W.Als die Biden Food and Drug Administration ihren Plan zum Verbot von Menthol bekannt gab, zitierte sie die Tatsache, dass “von allen schwarzen Rauchern fast 85 Prozent Mentholzigaretten rauchen, verglichen mit 30 Prozent der weißen Raucher, die Menthol rauchen”. Andere Arten von aromatisierten Zigaretten, zu denen offenbar einst Zimt, Toffee, Vanille und Bourbon gehörten, wurden bereits 2009 verboten, nicht jedoch Menthols, die weiterhin verkauft wurden. In den Jahren 2011 und 2013 berichtete ein FDA-Beratungsausschuss, dass Menthols nicht giftiger als andere Zigaretten sind, schlug jedoch vor, dass das Minzaroma „die Härte des Rauches und die Reizung durch Nikotin“ mildert, ein Effekt, der „die Wahrscheinlichkeit von Nikotin erhöhen kann Sucht “und machen es schwieriger als andere Zigaretten, aufzuhören. “Die Entfernung von Mentholzigaretten vom Markt”, folgerten die Forscher in einem daraus resultierenden Papier, “würde der öffentlichen Gesundheit zugute kommen.”

Die FDA hat versprochen, dass das vorgeschlagene Verbot von Menthols nicht dazu führen wird, dass Schwarze wegen persönlichen Besitzes kriminalisiert werden, zu dem die ACLU einen äußerst relevanten Erinnerungskontrapunkt herausgab. “Richtlinien, die einem Verbot gleichkommen, haben schwerwiegende Auswirkungen auf die Rassengerechtigkeit”, schrieb die Organisation und stellte fest, dass “strafrechtliche Sanktionen … überproportional Auswirkungen auf” Schwarze Menschen haben, die von der Polizei wegen Verstößen getötet wurden, zu denen insbesondere der Verkauf loser Zigaretten gehört. Das Verbot wurde jedoch von Gruppen wie dem African American Tobacco Control Leadership Council und der NAACP begrüßt, die eine Erklärung herausgaben, in der sie die Zigarettenhersteller aufforderten, „Afroamerikaner auf eine enge Suche nach Profit auszurichten“, und sie haben uns auf dem Weg getötet . ”

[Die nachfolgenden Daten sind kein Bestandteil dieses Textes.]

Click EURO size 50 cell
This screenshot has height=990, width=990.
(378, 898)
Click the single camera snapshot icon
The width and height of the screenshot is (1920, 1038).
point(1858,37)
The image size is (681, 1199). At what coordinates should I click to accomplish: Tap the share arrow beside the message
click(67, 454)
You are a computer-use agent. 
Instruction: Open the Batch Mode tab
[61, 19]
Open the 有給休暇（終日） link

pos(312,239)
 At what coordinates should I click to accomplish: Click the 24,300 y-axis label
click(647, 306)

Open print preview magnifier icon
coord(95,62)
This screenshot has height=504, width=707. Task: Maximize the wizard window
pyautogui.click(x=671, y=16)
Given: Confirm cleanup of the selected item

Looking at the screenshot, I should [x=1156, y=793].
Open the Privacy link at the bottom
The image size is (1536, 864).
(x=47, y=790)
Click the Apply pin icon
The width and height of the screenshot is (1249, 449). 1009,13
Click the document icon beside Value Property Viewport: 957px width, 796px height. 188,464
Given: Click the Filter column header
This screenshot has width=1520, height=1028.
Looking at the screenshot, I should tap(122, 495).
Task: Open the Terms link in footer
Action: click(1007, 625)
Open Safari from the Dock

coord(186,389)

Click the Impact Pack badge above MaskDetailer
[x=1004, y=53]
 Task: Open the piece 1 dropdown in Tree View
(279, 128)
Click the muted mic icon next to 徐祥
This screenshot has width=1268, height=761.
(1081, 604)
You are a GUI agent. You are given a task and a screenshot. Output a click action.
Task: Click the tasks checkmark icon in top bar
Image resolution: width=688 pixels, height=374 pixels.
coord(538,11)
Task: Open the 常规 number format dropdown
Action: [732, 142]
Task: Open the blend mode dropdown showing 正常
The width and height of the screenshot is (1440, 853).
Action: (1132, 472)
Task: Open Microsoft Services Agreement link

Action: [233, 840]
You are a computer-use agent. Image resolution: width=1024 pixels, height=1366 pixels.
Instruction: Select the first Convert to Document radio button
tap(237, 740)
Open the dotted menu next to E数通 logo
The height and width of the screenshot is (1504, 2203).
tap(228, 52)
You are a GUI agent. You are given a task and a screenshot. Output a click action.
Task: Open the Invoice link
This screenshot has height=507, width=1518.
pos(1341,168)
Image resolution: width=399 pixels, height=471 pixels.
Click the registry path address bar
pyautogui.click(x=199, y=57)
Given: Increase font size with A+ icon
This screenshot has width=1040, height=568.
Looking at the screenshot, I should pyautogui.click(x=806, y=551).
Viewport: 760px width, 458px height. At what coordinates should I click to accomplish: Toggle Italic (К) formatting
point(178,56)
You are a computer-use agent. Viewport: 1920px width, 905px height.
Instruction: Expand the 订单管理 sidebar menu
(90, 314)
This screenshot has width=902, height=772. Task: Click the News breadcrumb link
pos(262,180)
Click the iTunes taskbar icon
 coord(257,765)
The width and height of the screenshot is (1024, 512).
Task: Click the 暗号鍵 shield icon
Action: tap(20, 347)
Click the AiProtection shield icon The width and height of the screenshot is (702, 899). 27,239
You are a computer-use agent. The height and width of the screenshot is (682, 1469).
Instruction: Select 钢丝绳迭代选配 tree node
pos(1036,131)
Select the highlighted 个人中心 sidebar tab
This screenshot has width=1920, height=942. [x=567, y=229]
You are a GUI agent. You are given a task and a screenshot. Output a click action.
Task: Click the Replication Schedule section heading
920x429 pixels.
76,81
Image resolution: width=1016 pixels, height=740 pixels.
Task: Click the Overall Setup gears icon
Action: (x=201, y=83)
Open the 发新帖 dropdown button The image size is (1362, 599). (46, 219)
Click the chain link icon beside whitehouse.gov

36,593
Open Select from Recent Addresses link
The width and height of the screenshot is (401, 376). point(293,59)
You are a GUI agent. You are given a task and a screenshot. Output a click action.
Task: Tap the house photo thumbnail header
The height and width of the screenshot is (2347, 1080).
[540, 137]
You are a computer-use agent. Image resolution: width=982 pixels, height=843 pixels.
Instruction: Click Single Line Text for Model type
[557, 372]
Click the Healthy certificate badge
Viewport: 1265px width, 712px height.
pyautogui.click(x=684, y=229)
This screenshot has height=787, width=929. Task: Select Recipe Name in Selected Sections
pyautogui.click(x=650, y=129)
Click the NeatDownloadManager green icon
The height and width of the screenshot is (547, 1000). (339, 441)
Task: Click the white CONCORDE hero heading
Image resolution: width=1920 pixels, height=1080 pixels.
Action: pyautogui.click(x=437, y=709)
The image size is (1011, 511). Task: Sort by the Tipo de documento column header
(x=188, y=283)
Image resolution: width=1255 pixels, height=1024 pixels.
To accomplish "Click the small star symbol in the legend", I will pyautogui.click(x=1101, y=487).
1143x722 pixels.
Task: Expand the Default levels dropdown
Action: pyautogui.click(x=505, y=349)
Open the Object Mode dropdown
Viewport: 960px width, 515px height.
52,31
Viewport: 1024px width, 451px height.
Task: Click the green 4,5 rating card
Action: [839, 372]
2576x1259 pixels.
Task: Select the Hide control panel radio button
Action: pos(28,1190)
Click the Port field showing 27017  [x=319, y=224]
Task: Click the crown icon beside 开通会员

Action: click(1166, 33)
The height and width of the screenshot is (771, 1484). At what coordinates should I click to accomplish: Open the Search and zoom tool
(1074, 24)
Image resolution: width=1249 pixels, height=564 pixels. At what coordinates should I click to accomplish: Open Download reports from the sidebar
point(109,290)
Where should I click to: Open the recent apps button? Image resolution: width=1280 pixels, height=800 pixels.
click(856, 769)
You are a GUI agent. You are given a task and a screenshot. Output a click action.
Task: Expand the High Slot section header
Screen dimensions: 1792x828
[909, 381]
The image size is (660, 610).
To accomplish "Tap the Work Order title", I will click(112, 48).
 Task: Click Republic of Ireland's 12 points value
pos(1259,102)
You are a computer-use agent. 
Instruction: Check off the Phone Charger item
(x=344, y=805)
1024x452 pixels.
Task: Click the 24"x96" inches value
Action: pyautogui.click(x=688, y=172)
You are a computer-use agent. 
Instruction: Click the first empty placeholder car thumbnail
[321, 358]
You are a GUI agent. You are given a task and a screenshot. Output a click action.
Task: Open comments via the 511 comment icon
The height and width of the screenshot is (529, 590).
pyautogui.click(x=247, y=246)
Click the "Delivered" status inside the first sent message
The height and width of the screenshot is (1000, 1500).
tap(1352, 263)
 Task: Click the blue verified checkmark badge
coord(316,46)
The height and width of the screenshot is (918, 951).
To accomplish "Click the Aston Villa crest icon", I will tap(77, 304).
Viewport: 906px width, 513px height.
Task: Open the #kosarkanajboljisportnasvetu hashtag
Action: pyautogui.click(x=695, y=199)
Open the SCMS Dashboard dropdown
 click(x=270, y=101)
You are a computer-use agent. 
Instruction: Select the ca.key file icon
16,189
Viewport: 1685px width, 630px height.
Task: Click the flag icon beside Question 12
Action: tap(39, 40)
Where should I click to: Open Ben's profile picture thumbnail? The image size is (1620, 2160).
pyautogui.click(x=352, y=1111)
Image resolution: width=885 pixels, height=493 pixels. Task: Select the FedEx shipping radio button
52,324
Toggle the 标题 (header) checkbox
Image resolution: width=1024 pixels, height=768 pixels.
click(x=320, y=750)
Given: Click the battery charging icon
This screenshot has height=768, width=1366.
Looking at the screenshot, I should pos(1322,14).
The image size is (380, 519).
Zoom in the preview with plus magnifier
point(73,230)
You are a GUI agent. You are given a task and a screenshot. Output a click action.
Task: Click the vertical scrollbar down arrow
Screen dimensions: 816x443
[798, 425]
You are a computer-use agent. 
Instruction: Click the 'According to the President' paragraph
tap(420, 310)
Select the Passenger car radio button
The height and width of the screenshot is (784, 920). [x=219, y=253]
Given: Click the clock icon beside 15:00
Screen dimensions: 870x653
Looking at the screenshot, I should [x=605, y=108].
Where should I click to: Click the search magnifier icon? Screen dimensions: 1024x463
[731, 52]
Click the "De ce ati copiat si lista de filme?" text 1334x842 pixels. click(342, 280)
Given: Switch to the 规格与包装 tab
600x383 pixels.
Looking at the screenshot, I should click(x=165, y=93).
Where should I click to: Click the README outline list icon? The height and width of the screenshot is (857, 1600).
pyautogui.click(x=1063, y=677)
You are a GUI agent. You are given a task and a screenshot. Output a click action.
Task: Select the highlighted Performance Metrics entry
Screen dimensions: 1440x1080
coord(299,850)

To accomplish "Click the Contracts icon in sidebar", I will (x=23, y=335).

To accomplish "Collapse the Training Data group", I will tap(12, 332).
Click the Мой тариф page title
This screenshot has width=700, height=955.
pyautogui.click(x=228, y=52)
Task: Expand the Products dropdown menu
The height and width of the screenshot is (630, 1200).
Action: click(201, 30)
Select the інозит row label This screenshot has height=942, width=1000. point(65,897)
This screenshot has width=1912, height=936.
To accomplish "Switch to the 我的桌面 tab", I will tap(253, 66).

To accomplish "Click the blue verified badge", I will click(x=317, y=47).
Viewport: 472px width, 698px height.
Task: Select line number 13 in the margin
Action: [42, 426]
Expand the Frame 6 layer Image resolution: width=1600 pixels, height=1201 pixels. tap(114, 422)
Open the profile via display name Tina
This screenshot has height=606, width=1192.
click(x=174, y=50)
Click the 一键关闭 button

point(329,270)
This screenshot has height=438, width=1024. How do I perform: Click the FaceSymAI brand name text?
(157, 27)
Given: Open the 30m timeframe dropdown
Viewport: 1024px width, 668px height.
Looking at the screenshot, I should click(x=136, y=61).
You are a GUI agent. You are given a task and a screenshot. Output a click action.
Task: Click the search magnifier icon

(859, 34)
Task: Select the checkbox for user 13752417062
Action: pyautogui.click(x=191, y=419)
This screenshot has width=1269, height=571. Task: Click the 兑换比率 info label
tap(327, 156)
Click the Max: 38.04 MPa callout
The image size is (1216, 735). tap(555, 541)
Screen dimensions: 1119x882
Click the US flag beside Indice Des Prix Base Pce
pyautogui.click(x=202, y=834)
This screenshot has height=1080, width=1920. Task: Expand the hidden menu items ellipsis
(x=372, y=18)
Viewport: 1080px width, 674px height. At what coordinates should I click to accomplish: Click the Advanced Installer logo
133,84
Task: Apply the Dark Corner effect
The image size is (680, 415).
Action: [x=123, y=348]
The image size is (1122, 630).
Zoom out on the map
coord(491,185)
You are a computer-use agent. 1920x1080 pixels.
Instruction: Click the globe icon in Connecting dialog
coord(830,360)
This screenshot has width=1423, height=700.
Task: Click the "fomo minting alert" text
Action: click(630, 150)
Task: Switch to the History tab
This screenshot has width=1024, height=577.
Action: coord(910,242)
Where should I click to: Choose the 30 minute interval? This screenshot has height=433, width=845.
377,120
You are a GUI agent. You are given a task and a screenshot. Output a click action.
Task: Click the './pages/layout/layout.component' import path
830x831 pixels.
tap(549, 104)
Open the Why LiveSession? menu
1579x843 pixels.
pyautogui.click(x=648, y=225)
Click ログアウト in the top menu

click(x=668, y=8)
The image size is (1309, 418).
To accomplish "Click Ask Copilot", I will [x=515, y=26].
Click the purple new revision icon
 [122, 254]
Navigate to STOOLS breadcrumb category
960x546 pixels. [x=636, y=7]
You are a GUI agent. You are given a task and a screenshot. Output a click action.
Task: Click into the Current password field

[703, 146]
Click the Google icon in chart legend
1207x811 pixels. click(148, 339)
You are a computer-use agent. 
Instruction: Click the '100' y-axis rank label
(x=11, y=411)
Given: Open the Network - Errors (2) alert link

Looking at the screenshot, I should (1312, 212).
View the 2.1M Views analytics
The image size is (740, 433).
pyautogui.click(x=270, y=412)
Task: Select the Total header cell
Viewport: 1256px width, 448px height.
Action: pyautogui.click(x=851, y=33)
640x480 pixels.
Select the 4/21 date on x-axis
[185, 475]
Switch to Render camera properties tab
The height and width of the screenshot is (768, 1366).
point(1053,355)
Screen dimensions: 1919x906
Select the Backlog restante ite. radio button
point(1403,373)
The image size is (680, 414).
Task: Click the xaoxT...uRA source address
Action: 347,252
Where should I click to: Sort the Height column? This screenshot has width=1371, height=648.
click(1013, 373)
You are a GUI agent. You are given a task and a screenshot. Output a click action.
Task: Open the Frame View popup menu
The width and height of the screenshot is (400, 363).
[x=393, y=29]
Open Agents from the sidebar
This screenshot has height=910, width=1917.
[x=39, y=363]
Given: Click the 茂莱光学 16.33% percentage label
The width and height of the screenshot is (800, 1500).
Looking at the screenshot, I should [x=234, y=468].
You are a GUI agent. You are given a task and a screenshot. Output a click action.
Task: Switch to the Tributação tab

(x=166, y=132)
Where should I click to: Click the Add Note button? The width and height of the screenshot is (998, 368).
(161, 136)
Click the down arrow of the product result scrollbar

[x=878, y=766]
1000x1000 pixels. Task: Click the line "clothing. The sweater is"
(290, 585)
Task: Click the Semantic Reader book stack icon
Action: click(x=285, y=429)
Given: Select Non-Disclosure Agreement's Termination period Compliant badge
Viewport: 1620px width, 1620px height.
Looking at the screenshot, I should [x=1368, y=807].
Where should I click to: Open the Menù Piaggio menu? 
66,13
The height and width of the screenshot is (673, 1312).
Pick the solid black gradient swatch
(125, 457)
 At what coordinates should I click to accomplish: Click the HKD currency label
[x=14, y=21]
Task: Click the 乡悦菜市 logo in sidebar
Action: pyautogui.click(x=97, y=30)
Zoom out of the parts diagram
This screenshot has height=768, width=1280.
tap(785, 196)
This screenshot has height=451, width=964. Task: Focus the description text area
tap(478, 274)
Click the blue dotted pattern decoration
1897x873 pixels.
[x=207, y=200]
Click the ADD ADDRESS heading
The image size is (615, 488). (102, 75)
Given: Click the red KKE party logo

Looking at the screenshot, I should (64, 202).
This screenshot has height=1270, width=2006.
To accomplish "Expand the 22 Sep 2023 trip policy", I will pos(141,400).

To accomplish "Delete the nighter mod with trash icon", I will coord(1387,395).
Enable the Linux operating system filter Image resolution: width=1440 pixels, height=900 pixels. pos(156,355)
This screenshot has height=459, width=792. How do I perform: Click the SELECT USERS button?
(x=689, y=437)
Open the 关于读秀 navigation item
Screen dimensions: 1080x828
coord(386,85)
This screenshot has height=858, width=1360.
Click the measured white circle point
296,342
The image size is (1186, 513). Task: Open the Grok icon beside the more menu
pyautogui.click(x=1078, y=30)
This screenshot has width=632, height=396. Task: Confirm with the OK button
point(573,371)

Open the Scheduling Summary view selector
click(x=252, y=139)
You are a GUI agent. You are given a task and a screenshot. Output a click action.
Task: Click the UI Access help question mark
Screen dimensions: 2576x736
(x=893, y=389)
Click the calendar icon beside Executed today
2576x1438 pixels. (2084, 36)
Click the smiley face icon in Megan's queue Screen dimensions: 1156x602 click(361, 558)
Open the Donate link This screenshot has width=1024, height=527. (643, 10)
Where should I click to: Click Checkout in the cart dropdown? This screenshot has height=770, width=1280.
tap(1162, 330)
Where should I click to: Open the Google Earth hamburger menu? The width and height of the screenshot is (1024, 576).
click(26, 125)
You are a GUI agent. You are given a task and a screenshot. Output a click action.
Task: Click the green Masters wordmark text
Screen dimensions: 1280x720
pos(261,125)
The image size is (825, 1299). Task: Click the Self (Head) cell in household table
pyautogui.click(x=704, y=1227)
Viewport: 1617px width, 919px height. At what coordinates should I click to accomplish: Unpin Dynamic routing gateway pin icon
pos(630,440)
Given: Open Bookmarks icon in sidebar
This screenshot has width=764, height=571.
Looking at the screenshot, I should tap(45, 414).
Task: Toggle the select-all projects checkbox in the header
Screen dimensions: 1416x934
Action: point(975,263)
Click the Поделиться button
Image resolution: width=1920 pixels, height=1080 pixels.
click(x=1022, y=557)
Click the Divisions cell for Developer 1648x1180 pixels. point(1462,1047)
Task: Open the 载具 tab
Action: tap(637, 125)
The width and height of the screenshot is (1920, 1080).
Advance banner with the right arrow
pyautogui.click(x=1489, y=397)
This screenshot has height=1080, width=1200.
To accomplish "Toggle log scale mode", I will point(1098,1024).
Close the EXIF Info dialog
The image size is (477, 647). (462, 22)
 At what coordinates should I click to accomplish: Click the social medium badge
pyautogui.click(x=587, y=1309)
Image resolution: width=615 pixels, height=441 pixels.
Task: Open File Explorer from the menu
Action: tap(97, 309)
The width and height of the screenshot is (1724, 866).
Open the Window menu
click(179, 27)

Eine Sache, über die es keine Meinungsverschiedenheiten gibt, ist, dass die Geschichte des Menthol-Zigaretten-Marketings an Schwarze reich an rassistischen Stereotypen und den schlimmsten Absichten ist. Betrachten Sie den Fall von Marie Evans, deren Sohn im Jahr 2010 in seiner Klage wegen eines rechtswidrigen Todes gegen die Lorillard Tobacco Company, den Hersteller von Newports, einen Gesamtschadenersatz von 152 Millionen US-Dollar erhalten hat. In ihrer Video-Hinterlegung von 2002, die nur wenige Wochen vor ihrem Tod an Lungenkrebs aufgenommen wurde, erzählte Marie, wie Lorillard-Lastwagen Ende der 1950er Jahre in das Roxbury-Wohnprojekt einflossen, in dem sie aufwuchs und schwarzen Erwachsenen – und kleinen Kindern – Zigarettenpackungen austeilte. auch. Bereits im Alter von 9 Jahren erhielt Marie Newports, die sie dann gegen Süßigkeiten eintauschte. Im Alter von 13 Jahren begann sie zu rauchen, eine Gewohnheit, die sie den größten Teil ihres Lebens damit verbrachte, zu versuchen und nicht aufzuhören. Als Maries jüngere Schwester vor Gericht aussagte, erinnerte sie sich auch daran, Newports aus demselben Lorillard-Van geholt zu haben, von dem sie sagte, dass er „wie ein Frosty-Truck aussah“.

Wir müssen immer daran denken, dass Newport stark von Schwarzen und Rauchern unter 18 Jahren unterstützt wird.